WORK TO COMPLETE
Each line of the entries that mentions the string "header" needs to be reported.

·····

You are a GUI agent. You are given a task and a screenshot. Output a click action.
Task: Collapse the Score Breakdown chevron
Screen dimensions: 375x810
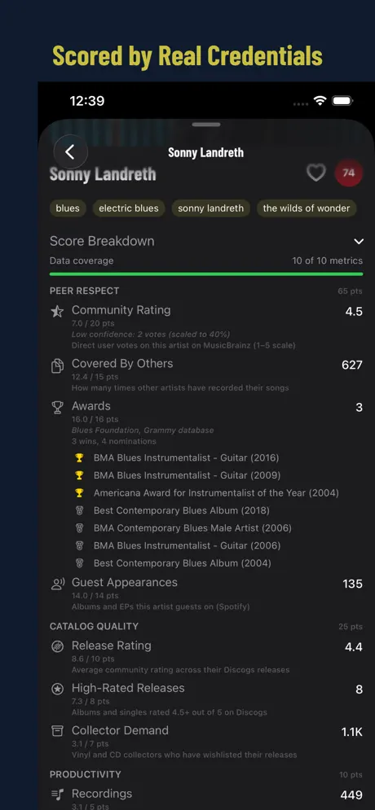pyautogui.click(x=359, y=241)
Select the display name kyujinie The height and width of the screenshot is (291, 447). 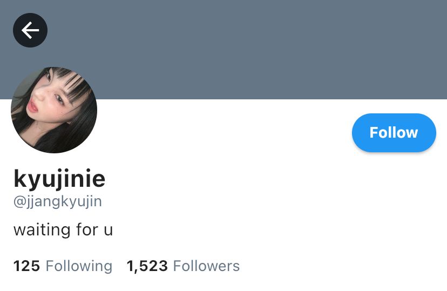tap(59, 179)
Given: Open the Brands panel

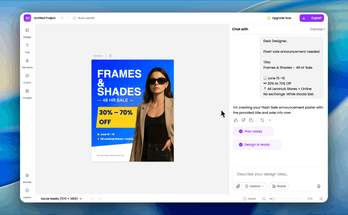Looking at the screenshot, I should (x=27, y=178).
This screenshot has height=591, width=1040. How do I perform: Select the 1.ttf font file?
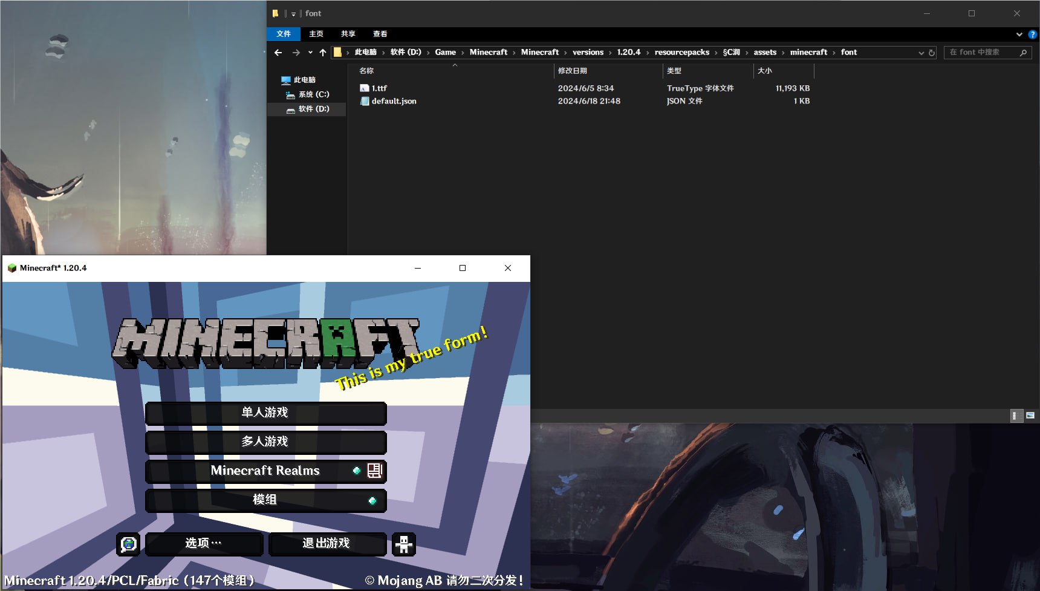(x=379, y=88)
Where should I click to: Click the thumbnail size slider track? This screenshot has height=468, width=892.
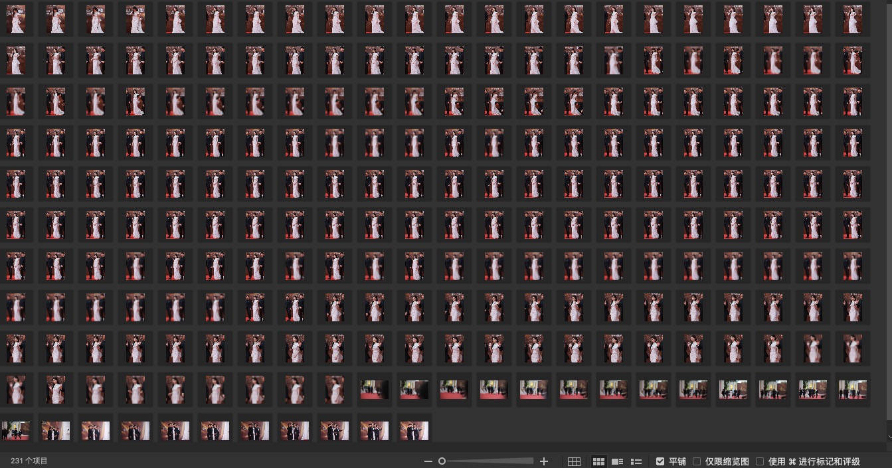pyautogui.click(x=491, y=461)
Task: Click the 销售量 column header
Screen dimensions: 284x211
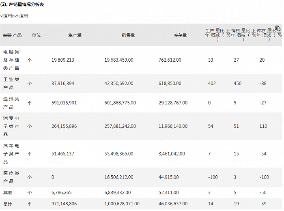Action: coord(128,35)
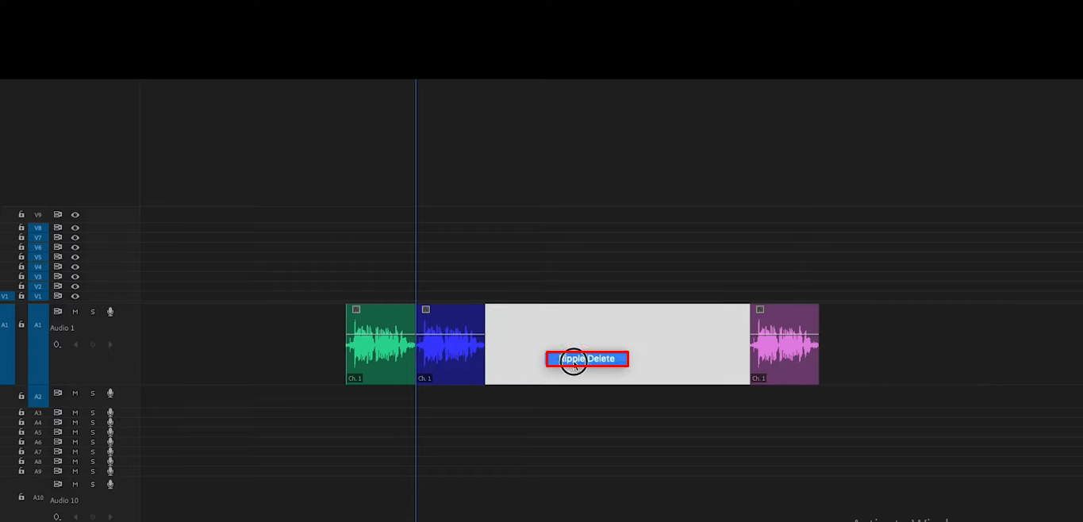Click the A1 source patch button

[x=6, y=325]
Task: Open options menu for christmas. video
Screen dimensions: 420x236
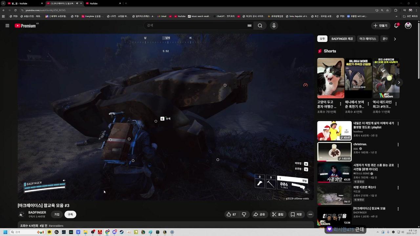Action: tap(398, 145)
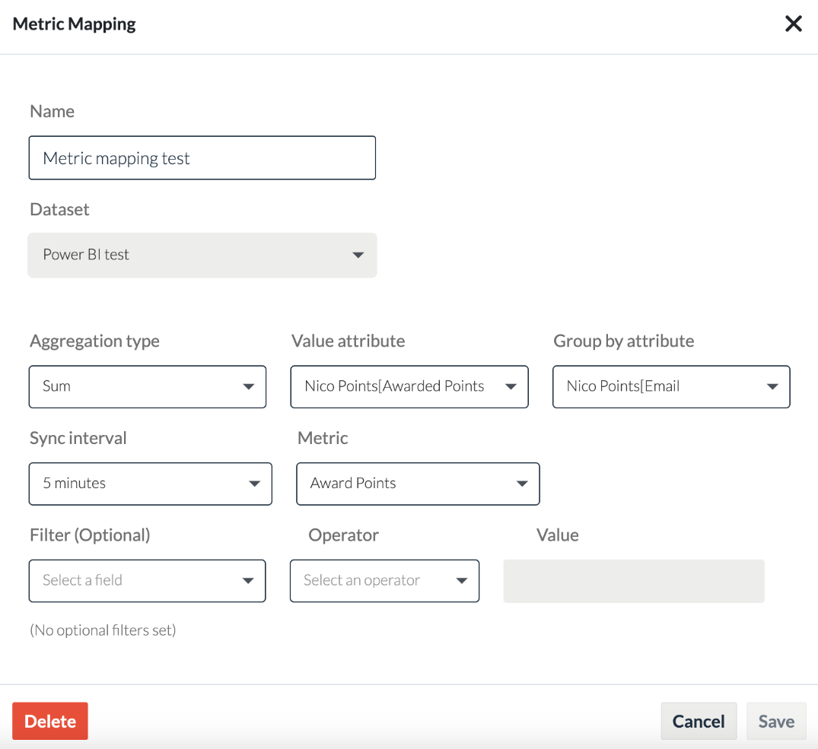Click the Value attribute caret icon
Image resolution: width=818 pixels, height=749 pixels.
coord(511,387)
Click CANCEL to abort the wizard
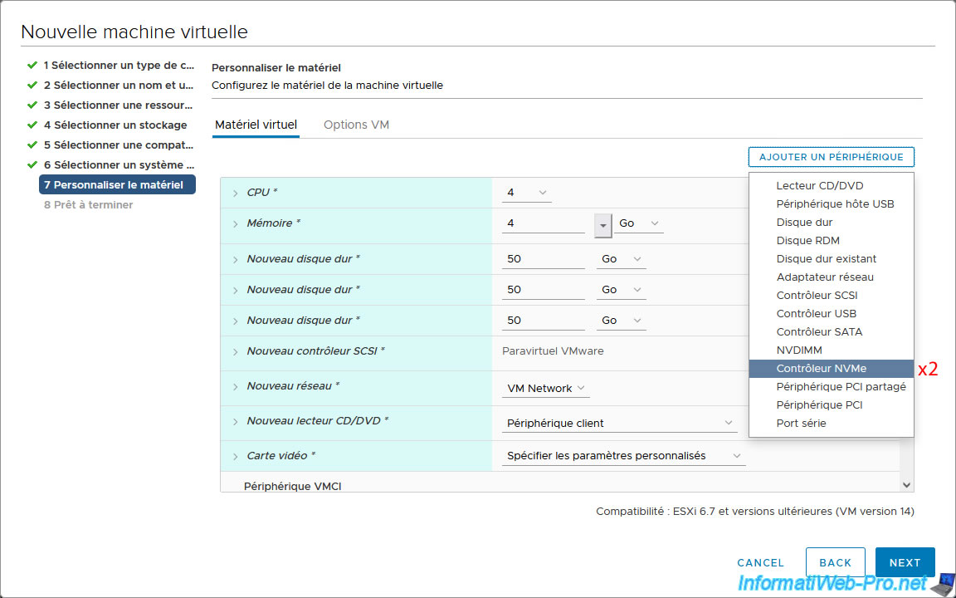This screenshot has height=598, width=956. (x=760, y=562)
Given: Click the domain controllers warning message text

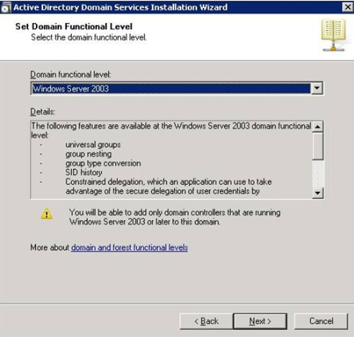Looking at the screenshot, I should pos(175,217).
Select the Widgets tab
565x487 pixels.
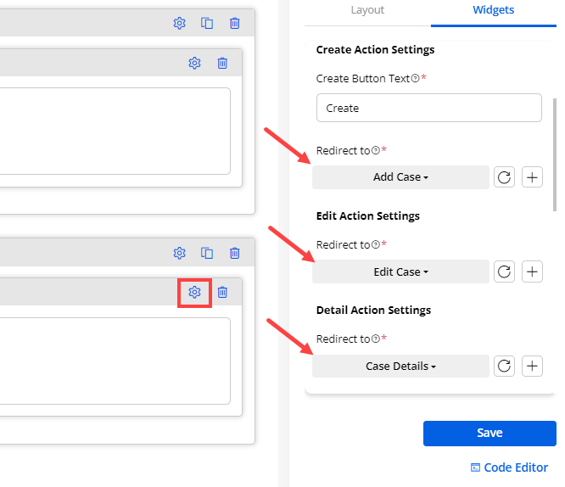click(x=493, y=10)
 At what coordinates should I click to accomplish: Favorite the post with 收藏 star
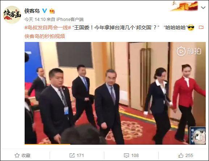(22, 155)
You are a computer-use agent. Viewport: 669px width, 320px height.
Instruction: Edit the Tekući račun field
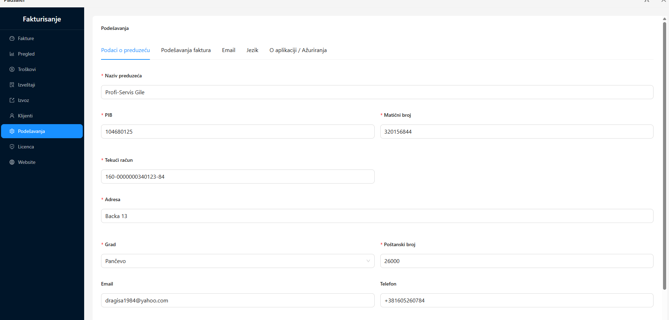237,177
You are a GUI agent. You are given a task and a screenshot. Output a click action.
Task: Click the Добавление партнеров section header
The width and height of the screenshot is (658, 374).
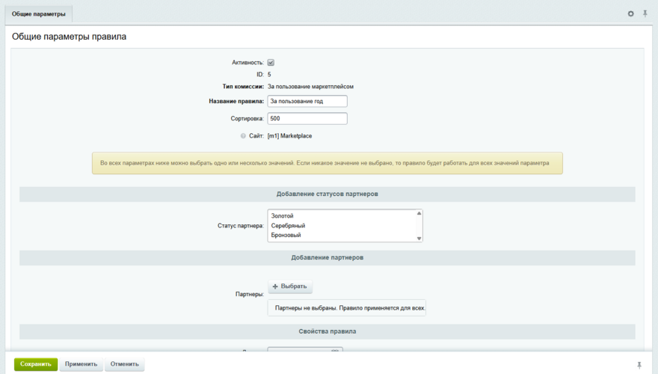327,258
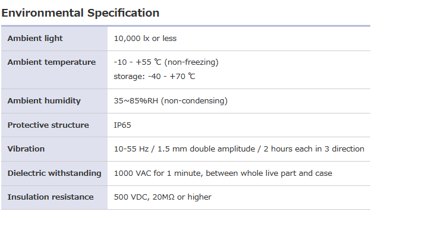The height and width of the screenshot is (243, 422).
Task: Click the -10 - +55 ℃ operating range text
Action: coord(138,62)
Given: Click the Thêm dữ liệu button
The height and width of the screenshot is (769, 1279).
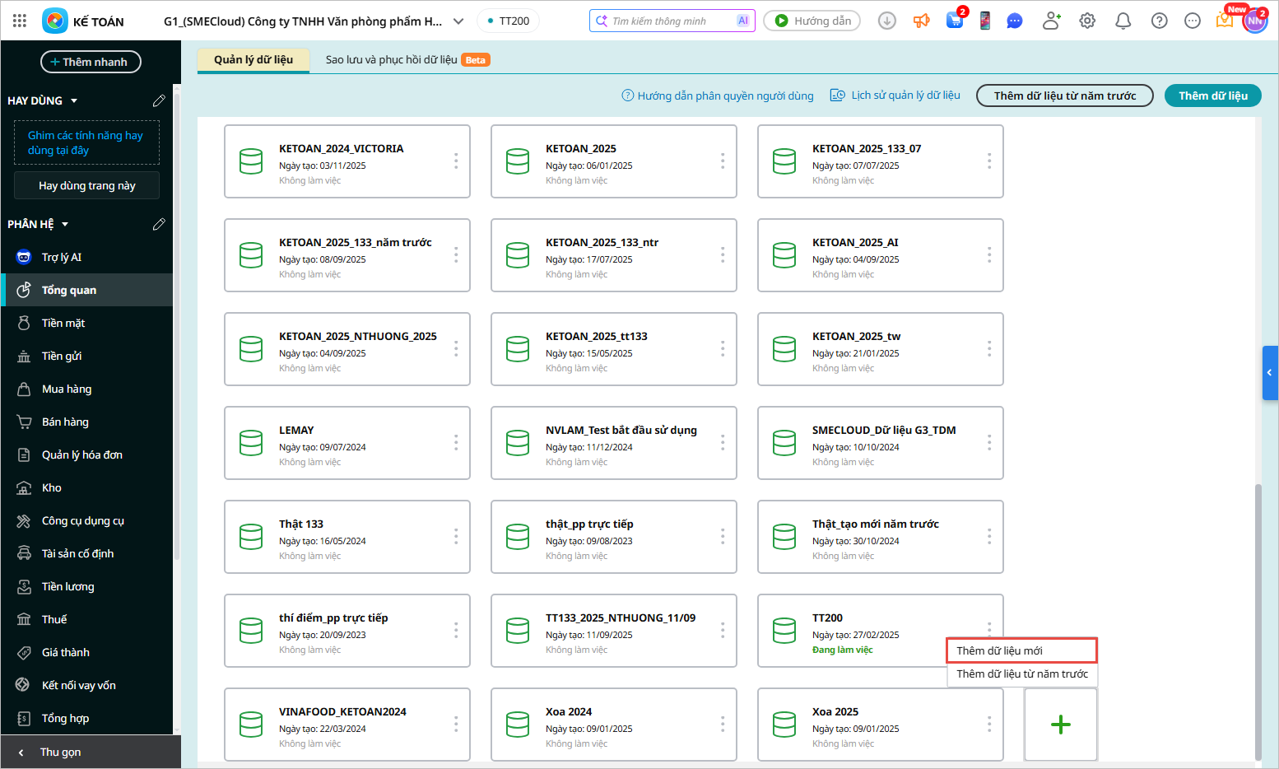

·····

ANSWER FOR THIS EXERCISE
Task: Click the 销售量 column header
Task: Click the Добавление партнеров section header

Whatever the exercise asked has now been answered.